**Exercise details**
Print the stretch of the metakaolin text from "Metakaolin (MK), a" through "chloride diffusion rate.", word for word.

— begin Text block —

Metakaolin (MK), a calcined clay, was included as a partial cement replacement material, at up to 20% by weight of binder, in cement pastes and concrete, and its influence on the resistance to chloride ingress investigated. Reductions in effective chloride diffusion coefficients through hardened cement paste were obtained for binary blends and by combining OPC, MK and a second cement replacement material of pulverised fuel ash or ground granulated blast furnace slag. Steady state oxygen diffusion measurements through hardened cement pastes measured using an electrochemical cell showed that the interaction between charged species and the pore surfaces is a major factor in determining chloride diffusion rate.
Rheology of the binder, particularly at high MK replacement levels, was found to have a dramatic influence on the diffusion performance of cement pastes. It was concluded that plasticising admixtures are essential for adequate dispersion of MK in cement pastes.
Chloride concentration profile analysis of the concrete cylinders, exposed to sodium chloride solution for one year, was employed to obtain apparent chloride diffusion coefficients for concrete specimens. MK was found to reduce the depth of chloride penetration into concrete when compared with that of unblended mixes.

— end Text block —
— begin Dataset entries —

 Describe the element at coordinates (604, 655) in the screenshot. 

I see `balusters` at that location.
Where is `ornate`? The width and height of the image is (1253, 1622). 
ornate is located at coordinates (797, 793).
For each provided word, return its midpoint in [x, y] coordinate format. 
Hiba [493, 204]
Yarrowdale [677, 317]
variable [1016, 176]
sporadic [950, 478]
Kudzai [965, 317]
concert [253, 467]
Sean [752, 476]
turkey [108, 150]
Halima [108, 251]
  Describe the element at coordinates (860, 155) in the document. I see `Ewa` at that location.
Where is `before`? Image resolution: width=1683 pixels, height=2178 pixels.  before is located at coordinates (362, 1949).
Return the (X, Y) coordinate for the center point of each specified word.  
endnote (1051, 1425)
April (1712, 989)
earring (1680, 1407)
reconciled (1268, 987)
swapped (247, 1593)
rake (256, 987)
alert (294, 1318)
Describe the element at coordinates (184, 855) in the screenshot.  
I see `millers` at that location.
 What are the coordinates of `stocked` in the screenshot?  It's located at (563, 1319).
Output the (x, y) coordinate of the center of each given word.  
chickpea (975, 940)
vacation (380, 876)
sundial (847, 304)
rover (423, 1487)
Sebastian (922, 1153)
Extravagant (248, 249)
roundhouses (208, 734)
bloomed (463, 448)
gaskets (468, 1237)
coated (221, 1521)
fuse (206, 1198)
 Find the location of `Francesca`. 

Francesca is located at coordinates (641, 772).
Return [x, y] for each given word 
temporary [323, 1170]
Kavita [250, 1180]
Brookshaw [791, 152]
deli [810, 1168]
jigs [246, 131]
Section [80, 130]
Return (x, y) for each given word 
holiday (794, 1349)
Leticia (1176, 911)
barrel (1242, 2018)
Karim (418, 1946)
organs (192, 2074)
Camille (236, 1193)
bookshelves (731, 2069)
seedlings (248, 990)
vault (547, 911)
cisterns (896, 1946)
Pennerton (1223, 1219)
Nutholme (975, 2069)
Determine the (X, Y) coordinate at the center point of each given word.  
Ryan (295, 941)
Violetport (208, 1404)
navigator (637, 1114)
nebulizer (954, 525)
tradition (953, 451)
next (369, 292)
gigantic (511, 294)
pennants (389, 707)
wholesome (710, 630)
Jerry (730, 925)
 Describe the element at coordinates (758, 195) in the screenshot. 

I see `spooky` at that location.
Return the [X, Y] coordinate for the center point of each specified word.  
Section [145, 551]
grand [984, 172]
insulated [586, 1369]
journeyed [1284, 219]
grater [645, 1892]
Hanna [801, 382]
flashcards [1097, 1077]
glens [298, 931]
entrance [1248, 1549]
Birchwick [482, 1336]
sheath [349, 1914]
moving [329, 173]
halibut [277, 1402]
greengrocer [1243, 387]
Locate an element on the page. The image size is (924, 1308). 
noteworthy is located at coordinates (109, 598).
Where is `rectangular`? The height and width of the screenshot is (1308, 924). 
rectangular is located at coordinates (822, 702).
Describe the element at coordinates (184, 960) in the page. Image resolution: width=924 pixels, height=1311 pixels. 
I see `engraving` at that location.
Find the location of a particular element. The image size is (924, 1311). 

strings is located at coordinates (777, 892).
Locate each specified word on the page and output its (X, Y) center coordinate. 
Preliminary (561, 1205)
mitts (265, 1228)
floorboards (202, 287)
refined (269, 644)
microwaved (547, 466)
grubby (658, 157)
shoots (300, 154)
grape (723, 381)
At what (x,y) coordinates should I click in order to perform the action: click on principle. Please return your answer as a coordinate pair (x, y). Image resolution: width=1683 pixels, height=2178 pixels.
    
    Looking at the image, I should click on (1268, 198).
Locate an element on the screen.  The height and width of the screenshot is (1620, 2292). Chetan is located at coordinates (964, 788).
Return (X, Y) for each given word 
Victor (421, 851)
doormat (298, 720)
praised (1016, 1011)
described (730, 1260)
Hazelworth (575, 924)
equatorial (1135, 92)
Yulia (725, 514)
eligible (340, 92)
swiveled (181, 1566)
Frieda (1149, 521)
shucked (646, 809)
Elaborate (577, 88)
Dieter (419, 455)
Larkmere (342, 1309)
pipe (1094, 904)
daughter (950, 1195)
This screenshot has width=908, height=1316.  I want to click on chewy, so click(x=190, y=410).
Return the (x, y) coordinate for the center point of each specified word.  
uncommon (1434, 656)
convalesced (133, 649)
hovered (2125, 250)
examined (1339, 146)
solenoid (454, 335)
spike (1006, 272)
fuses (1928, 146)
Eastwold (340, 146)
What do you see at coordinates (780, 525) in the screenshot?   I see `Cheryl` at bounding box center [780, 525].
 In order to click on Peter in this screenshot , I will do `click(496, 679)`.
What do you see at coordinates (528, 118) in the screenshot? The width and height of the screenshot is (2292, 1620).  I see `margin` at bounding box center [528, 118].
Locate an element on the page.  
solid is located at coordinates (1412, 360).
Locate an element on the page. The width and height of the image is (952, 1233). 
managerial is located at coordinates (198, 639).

— end Dataset entries —

**Full output**
Metakaolin (MK), a calcined clay, was included as a partial cement replacement material, at up to 20% by weight of binder, in cement pastes and concrete, and its influence on the resistance to chloride ingress investigated. Reductions in effective chloride diffusion coefficients through hardened cement paste were obtained for binary blends and by combining OPC, MK and a second cement replacement material of pulverised fuel ash or ground granulated blast furnace slag. Steady state oxygen diffusion measurements through hardened cement pastes measured using an electrochemical cell showed that the interaction between charged species and the pore surfaces is a major factor in determining chloride diffusion rate.